Мне, конечно, ничего не стоило организовать слежку за Жанин, – но гордость не позволила.
К делам насущным вернула меня Селеста, позвонившая в четверг утром.
– Вы собираетесь сегодня на работу? Если плохо себя чувствуете, можете не приезжать. Вот только Питер Снайдер говорит, что нашел интересующего вас человека и хочет знать, что ему делать дальше.
– Я бы сам хотел это знать, – ответил я. – Передай Питеру, что я буду в десять.
Доктор Стерлинг Самим находился в это время в доме престарелых в Восточном Чешире. Я решил, что лучше всего навестить его немедленно. Выслушав сообщение Питера Снайдера и снабдив его указаниями, я отправил парня к Стерлингу, а затем, собрав волю в кулак, попытался настроиться на работу. Как я ни старался, сосредоточиться на делах клиентов оказалось довольно сложно, – в целом я не ощущал реальности происходящего. Но я продолжал заставлять себя думать только о работе, и в пятницу жизнь стала полегче. Домой я не торопился: перспектива провести выходные в одиночестве напрашивалась на сравнение с темной пропастью, разинувшей пасть в предвкушении жертвы.

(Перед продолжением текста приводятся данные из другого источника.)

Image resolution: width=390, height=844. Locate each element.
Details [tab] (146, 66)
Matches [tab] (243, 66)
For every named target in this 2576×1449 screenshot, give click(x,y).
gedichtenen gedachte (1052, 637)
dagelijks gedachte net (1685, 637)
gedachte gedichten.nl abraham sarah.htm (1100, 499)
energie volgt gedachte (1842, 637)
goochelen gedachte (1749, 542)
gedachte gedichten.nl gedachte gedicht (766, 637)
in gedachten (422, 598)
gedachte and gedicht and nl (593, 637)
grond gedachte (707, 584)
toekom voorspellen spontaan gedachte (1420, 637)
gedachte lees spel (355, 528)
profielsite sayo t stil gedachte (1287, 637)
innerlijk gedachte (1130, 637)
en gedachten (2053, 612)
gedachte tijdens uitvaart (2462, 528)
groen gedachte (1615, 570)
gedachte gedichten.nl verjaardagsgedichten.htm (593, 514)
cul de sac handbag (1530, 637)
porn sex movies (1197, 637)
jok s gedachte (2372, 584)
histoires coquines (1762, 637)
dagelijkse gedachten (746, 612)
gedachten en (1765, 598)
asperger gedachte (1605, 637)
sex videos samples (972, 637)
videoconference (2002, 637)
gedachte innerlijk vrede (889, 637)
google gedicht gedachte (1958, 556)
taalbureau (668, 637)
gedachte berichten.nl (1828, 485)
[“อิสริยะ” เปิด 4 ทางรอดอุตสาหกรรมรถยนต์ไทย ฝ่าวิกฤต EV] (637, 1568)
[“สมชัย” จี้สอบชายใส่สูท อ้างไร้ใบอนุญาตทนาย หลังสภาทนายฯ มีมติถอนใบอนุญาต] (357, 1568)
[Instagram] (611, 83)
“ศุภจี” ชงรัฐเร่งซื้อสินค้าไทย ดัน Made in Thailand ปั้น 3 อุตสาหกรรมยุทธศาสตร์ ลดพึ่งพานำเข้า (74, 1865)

Добрую половину четверга Питер провел в доме престарелых, уговаривая персонал разрешить ему повидаться с доктором Стерлингом Самимом. В пятницу я снова послал туда Снайдера. Попытка – не пытка.
– Не доверяю я жителям Восточного Чешира, – сказал Питер, вернувшись в контору после пяти. – Кажется, будто попал в Средневековье. Каких-то полкилометра от автострады – и дремучий лес.
– Не преувеличивай, Питер.
– Нет, правда! Изгородь из густого кустарника, вокруг сплошные деревья… А что за люди – мало не покажется! Как будто никто из них никогда не видел чернокожего. Они заподозрили меня во всех смертных грехах! В этом Чалфонт-холле, в доме престарелых, решили, что я провожу разведку для ограбления. Хотя что там вообще можно взять – старая развалюха викторианских времен, а внутри – черт ногу сломит! Такое впечатление, что строители считывали проект вверх ногами. Чтоб оказаться на кухне, надо пройти через кладовую и оттуда подняться по лестнице, а в сад бедные старики выходят через окно.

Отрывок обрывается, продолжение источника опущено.